Antonio Fraguas | En
los años sesenta comenzó a popularizarse el concepto de socialismo real.
Provenía de los países del bloque soviético, que justificaban así la
divergencia entre las políticas que estaban llevando a cabo y el ideal que
recogía la teoría marxista. El concepto fue fervorosamente adoptado en
Occidente por los teóricos antimarxistas que lo utilizaban con una connotación
clara: el socialismo real quiere decir que el socialismo en realidad supone
colas en los supermercados, violación de derechos humanos, purgas y ausencia de
pluralismo político. Muchas de esas críticas eran pertinentes y el concepto de
socialismo real contribuyó en buena parte al desmoronamiento teórico y material
del bloque soviético. Pero, ¿por qué nadie habla de capitalismo real cuando la
aplicación del capitalismo difiere tanto de su ideal como lo hacía el
socialismo del suyo?
Lo usual es pensar que la caída del bloque soviético culminó
hace décadas, pero en realidad se siguen produciendo consecuencias por ese
desmoronamiento. Por ejemplo, la pérdida de una lectura alternativa de la
realidad, ajena a la lectura que hace el neoliberalismo. Ese desmoronamiento
también es la causa de que ningún político o teórico influyente de la órbita
progresista se
haya tomado la molestia de adoptar y popularizar el concepto de
capitalismo real.
Sin ningún rubor
Y basta con mirar a nuestro alrededor para saber que en el
capitalismo real grandes corporaciones pactan los precios, en clara violación
de la supuestamente sacrosanta ley de la competencia; es un sistema en el que
se privatiza el beneficio económico pero se socializan las pérdidas de las
empresas y en el que los Estados rescatan con dinero público a los bancos,
empresas que no han sabido sobrevivir siguiendo las teóricamente sabias reglas
del mercado.
Para los adeptos al neoliberalismo, las reglas del mercado
son sagradas pero sólo cuando su aplicación no pone en peligro elementos
sistémicos del engranaje capitalista. Si el propio sistema amenaza con
colapsarse, entonces los ultraliberales más fervientes no tendrán ningún rubor
en introducir medidas correctivas, a saber: que el enemigo Estado pague. Ojo,
para los neoliberales el sistema no colapsa por arrojar gente a la pobreza o a
la explotación. En ese caso no hay que intervenir, hay que dejar que el mercado
se autorregule. Sólo hay que intervenir cuando las disfunciones del capitalismo
real pongan en peligro la inercia de privilegios de la minoría dominante, ese
ya po-pular 1%.
En el capitalismo ideal la propiedad privada es inviolable.
En el capitalismo real no.
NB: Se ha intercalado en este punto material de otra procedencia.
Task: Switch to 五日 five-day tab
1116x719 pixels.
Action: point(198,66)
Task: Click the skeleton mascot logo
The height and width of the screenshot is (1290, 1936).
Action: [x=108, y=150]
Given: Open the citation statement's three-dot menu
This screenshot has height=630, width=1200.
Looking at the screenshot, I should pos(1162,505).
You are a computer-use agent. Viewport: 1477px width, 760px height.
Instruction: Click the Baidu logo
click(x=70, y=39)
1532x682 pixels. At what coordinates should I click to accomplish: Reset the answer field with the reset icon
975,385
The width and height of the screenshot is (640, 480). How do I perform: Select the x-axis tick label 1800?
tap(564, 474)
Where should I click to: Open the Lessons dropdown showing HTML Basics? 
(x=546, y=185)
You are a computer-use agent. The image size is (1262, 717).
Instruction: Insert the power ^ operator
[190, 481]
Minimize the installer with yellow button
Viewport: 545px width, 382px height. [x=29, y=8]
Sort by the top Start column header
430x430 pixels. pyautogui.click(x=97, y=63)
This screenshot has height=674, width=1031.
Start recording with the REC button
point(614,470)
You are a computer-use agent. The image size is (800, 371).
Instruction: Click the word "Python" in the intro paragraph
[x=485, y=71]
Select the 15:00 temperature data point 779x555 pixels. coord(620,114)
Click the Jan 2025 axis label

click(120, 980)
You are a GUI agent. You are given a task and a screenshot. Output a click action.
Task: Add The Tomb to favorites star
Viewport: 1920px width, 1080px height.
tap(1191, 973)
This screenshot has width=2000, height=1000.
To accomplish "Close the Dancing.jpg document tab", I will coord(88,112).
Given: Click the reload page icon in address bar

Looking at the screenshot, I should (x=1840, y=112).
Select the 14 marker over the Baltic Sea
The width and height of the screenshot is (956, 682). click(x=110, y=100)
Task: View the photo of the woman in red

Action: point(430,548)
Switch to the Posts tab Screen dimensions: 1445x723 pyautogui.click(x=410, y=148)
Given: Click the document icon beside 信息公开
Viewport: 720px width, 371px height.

Ahí están las expropiaciones arbitrarias, a bajísimo
precio, por ejemplo, o la nacionalización de empresas, alabada y consentida
cuando busca salvar las disfunciones que el propio capitalismo genera, pero
denostada cuando se practica en otros países en aras del interés colectivo.
Ni siquiera en lo individual los ultraliberales acatan su
propia doctrina: es llamativo el hecho de que en España la gran mayoría de los
dirigentes que defienden la ley de la selva y la reducción del Estado a su
mínima expresión a menudo forman parte del cuerpo de funcionarios de ese Estado
que pretenden desmantelar. En el capitalismo real las colas en los
supermercados han sido sustituidas por las colas para conseguir el último
modelo de Apple fabricado en condiciones de semiesclavitud, los precios no
bajan cuando se liberaliza un sector y la ley de la oferta y la demanda es tan
fantasiosa como Caperucita roja.
Además, hace décadas que quedó demostrado que la libertad de
mercado por sí misma no supone ni libertades individuales ni más democracia:
baste el ejemplo de China, ese modelo que más de algún neocon occidental le
gustaría ver definitivamente trasladado a Europa.
Pero el rostro del capitalismo real es mucho más sombrío.
Bajo la dictadura semántica de herramientas econométricas como el PIB, que
limita el concepto de crecimiento a magnitudes macroeconómicas que enmascaran
la cada vez más desigual distribución de la riqueza, la precarización creciente
de las condiciones de trabajo o el insostenible deterioro del medio ambiente y
el agotamiento de los recursos, el modelo de producción y consumo im-puesto
suponen la muerte directa de miles de seres humanos al día y la pervivencia de
regímenes totalitarios cuya estabilidad garantiza la ilusión de democracia que
viven las sociedades occidentales.
Si el socialismo real mereció sucumbir, también lo merece el
capitalismo real, pero nadie influyente parece interesado en hablar de
capitalismo real, porque ese 1% de ultramillonarios y sus voceros son los
dueños del relato imperante que se emplea para describir el mundo. Ya lo decía
Humpty Dumpty en Alicia a través del espejo, en lo que respecta al significado
de las palabras, la cuestión es quién manda.